I am building small RNA libraries designed like this:
[5' adapter]-[6N umi] --- [insert] --- [6N umi]-[3' adapter]
I collect paired end data but map and analyze reads 1 and 2 separately. I'd like to combine the 6N umis from each read into a single 12N sequence and use that to deduplicate.

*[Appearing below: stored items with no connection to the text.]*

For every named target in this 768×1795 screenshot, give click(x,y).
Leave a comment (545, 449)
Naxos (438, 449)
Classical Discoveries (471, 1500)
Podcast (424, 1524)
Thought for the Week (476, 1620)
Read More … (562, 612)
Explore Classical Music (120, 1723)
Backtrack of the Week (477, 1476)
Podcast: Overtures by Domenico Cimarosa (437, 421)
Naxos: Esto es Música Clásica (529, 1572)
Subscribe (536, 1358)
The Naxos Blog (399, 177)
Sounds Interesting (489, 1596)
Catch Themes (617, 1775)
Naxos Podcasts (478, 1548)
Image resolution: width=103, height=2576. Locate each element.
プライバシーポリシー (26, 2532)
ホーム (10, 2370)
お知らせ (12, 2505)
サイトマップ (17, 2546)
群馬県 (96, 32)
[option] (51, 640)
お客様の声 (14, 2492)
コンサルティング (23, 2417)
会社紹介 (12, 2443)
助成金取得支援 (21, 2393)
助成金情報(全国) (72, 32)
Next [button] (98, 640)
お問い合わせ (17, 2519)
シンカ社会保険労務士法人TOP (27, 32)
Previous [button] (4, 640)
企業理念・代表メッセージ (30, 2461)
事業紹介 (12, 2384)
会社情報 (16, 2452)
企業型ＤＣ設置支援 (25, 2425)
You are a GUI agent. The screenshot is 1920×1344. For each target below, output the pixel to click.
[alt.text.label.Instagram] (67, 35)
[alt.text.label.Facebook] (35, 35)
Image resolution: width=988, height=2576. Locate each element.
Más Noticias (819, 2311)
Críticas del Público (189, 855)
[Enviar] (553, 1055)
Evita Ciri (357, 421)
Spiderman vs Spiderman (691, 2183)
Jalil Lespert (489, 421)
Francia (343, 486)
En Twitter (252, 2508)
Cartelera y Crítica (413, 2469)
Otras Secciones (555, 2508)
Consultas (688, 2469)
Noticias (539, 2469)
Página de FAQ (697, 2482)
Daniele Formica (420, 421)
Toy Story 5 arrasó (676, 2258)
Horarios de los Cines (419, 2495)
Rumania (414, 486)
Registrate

For example, can I start with this:
@ Read1_raw
nnnnnnTCCAGGCCCTGCCTCTCATGGGCCCAAGACCCAGTGTGGGGTAGAATGGC
@ Read2_raw
NNNNNNGTAGGCAAGGTGGGAATATAGAAGTACAAGTACAGAGAAGGGGACCTGCCC
and get something like this after umi extraction:
@ Read1_processed / nnnnnnNNNNNN
TCCAGGCCCTGCCTCTCATGGGCCCAAGACCCAGTGTGGGGTAGAATGGC
@ Read2_processed / nnnnnnNNNNNN
GTAGGCAAGGTGGGAATATAGAAGTACAAGTACAGAGAAGGGGACCTGCCC
I've previously used UMI-tools
to extract UMIs from one read and transfer them to the other and I know it's able to handle split UMIs by transferring each UMI to either R1 or R2 but I'm having trouble figuring out if it can merge split UMIs and apply them to both reads. Is there a way to do this with UMI-tools
? If not, any suggestions on how to approach this?
Thanks so much, that does just what I wanted. Much appreciated.